-- Start MATERIAL FOR THE TASK --
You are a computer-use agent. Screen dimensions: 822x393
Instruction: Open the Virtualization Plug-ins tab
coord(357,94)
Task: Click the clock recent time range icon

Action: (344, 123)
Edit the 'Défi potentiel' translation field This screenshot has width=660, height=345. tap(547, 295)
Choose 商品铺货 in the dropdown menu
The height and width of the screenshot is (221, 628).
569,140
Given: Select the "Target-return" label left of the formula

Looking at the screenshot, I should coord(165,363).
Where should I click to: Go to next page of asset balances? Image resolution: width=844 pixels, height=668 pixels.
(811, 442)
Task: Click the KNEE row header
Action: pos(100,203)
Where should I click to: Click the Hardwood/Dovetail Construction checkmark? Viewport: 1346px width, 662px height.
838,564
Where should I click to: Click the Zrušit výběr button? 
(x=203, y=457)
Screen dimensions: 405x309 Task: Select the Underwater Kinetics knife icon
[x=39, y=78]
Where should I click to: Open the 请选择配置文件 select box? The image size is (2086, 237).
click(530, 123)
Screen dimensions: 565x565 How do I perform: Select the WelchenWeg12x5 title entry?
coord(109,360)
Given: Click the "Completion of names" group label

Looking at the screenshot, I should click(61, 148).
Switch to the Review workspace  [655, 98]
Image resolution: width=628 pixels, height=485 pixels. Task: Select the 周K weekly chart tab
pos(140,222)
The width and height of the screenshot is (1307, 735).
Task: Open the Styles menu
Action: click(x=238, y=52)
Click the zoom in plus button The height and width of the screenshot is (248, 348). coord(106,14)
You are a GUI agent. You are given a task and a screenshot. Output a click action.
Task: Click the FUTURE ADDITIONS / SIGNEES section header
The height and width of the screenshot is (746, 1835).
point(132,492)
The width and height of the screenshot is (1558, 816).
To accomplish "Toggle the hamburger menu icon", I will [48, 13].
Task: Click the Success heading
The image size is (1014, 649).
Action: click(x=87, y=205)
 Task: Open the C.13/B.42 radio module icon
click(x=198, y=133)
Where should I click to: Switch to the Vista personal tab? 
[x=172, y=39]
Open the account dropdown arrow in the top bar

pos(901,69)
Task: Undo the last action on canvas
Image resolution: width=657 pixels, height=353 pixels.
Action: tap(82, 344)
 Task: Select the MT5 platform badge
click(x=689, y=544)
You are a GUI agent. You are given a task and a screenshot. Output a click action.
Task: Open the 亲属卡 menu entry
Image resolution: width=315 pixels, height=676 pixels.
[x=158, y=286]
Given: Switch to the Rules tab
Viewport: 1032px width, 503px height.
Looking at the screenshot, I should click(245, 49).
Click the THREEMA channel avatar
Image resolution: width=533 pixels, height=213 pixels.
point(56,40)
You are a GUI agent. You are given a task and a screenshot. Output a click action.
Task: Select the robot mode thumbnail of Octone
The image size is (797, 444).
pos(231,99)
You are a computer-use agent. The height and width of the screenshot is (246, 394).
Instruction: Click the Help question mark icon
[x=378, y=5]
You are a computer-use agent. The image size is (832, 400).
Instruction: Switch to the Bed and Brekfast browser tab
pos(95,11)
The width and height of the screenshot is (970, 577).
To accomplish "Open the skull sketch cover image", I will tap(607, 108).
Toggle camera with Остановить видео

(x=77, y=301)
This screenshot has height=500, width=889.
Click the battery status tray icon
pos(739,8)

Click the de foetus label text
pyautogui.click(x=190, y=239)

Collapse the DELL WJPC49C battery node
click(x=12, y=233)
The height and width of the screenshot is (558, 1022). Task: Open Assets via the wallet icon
-- End MATERIAL FOR THE TASK --
WRITTEN PROBLEM – Can you reproduce the records again, starting with the line that contains "Task: Undo the last action on canvas" and going on through the end of the records?

RIGHT ANSWER –
Task: Undo the last action on canvas
Image resolution: width=657 pixels, height=353 pixels.
Action: tap(82, 344)
 Task: Select the MT5 platform badge
click(x=689, y=544)
You are a GUI agent. You are given a task and a screenshot. Output a click action.
Task: Open the 亲属卡 menu entry
Image resolution: width=315 pixels, height=676 pixels.
[x=158, y=286]
Given: Switch to the Rules tab
Viewport: 1032px width, 503px height.
Looking at the screenshot, I should click(245, 49).
Click the THREEMA channel avatar
Image resolution: width=533 pixels, height=213 pixels.
point(56,40)
You are a GUI agent. You are given a task and a screenshot. Output a click action.
Task: Select the robot mode thumbnail of Octone
The image size is (797, 444).
pos(231,99)
You are a computer-use agent. The height and width of the screenshot is (246, 394).
Instruction: Click the Help question mark icon
[x=378, y=5]
You are a computer-use agent. The image size is (832, 400).
Instruction: Switch to the Bed and Brekfast browser tab
pos(95,11)
The width and height of the screenshot is (970, 577).
To accomplish "Open the skull sketch cover image", I will tap(607, 108).
Toggle camera with Остановить видео

(x=77, y=301)
This screenshot has height=500, width=889.
Click the battery status tray icon
pos(739,8)

Click the de foetus label text
pyautogui.click(x=190, y=239)

Collapse the DELL WJPC49C battery node
click(x=12, y=233)
The height and width of the screenshot is (558, 1022). Task: Open Assets via the wallet icon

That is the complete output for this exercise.